[Entries supplied — start]

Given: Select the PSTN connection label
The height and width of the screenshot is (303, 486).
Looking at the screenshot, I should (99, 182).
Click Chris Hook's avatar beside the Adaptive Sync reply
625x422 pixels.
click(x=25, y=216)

[Entries supplied — finish]

* Work order
Each line above is to be set down again verbatim.

* Your response
Given: Select the PSTN connection label
The height and width of the screenshot is (303, 486).
Looking at the screenshot, I should (99, 182).
Click Chris Hook's avatar beside the Adaptive Sync reply
625x422 pixels.
click(x=25, y=216)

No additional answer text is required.